Tanpa Bandwidth Tinggi dan Latensi Rendah Layanan AI Sulit Bekerja

Tanpa Bandwidth Tinggi dan Latensi Rendah Layanan AI Sulit Bekerja

Bisnis.com, JAKARTA — Kementerian Komunikasi dan Digital (Komdigi) mengungkap pengembangan ekosistem kecerdasan artifisial (artificial intelligence/AI) di Indonesia masih menghadapi tantangan besar, mulai dari kecepatan internet yang belum optimal, latensi tinggi, ketersediaan energi bersih, hingga keamanan digital.

Direktur Jenderal Ekosistem Digital Komdigi, Edwin Hidayat Abdullah, menekankan konektivitas masih menjadi pekerjaan rumah utama Indonesia untuk bisa bersaing dengan negara lain dalam penerapan AI.

“Tantangannya? Bandwidth tinggi dan latency rendah. Tanpa ini layanan AI real-time masih seperti telemedicine, sistem kendali otomatis, dan prediksi bencana tidak akan bisa berjalan lancar,” kata Edwin dalam acara AI Innovation Summit 2025 di Jakarta pada Selasa (16/9/2025). 

Edwin mengakui, dibandingkan negara maju, kualitas konektivitas Indonesia masih jauh tertinggal. “Jadi memang ini challenge-nya kita, kita sekarang konektivitas kita, speed-nya masih sangat kurang dibandingkan negara-negara maju. Ini adalah challenge kita bagaimana kita bisa meningkatkan kehandalan infrastruktur kita,” imbuhnya.

Untuk menjawab tantangan tersebut, Komdigi juga tengah mengembangkan Green Enabling Supergrid, yaitu jaringan energi data terintegrasi yang mendukung puluhan ribu titik akses di seluruh nusantara. 

Edwin menekankan isu utama bukan hanya soal konektivitas, melainkan juga ketersediaan pasokan energi yang andal, bersih, dan berkelanjutan. Menurutnya, teknologi AI membutuhkan listrik yang harus bersumber dari energi ramah lingkungan.

Selain itu, Edwin mengatakan isu keamanan digital juga tetap menjadi ujian terberat dalam pengembangan AI. Menurut CISO Report, 86% pemimpin bisnis melaporkan insiden keamanan terkait AI dalam 12 bulan terakhir.

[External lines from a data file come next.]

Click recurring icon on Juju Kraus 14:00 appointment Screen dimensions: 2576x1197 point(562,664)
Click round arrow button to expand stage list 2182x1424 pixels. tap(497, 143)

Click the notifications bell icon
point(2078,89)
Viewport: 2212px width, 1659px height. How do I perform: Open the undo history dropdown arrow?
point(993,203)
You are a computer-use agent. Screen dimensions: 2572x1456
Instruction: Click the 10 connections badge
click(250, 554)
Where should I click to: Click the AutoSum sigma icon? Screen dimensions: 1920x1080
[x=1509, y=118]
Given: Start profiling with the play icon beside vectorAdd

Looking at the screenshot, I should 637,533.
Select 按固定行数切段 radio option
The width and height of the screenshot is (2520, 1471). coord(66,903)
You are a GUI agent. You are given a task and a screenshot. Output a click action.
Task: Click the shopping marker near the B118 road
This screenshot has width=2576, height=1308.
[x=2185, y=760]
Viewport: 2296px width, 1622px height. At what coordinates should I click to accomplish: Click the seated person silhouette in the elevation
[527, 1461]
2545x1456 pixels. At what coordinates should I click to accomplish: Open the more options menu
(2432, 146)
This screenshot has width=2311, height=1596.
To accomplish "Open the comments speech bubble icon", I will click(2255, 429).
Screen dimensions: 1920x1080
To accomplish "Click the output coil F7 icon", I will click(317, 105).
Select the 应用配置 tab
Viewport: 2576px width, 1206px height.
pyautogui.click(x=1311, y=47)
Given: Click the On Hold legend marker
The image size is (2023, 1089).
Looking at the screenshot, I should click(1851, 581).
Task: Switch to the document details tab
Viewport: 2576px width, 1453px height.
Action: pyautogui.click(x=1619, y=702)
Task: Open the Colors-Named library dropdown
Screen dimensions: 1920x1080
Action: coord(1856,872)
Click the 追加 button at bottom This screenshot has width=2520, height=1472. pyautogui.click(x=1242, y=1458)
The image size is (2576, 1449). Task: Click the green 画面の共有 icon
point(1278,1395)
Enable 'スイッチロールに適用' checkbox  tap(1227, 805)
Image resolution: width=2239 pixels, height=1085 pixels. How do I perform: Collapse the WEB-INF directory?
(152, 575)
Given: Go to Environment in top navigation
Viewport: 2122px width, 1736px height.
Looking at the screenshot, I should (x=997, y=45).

Data menunjukkan lebih dari 21.000 persona Indonesia mengalami kebocoran data dan 89.110 catatan data yang bocor telah dilaporkan. 

“Dan ini adalah ancaman nyata terhadap privasi, kebutuhan publik, dan stabilitas ekonomi nasional. Kita tidak bisa mengizinkan AI tumbuh tanpa pelindung. Karena teknologi yang cerdas tidak akan aman. Bisa menjadi senjata ganda,” kata Edwin.

Sebagai langkah mitigasi, Komdigi sedang menyiapkan kerangka manajemen AI yang mendorong adopsi standar internasional, sekaligus pendekatan berbasis risiko yang dituangkan dalam panduan etik AI.

“Pendekatan berbasis risiko dituangkan secara ringkas pada panduan etik kecerdasan artifisial yang membagi risiko kecerdasan artifisial menjadi tiga kategori, yaitu risiko tidak diterima, risiko tinggi, dan juga risiko minimal atau rendah,” kata Edwin.

Sebagai informasi, Komdigi tengah menyiapkan dua aturan utama yang bakal menjadi fondasi regulasi kecerdasan artifisial di Indonesia. Kedua aturan tersebut adalah Buku Peta Jalan AI Nasional dan Pedoman Etika AI, yang kabarnya meluncur pada September ini.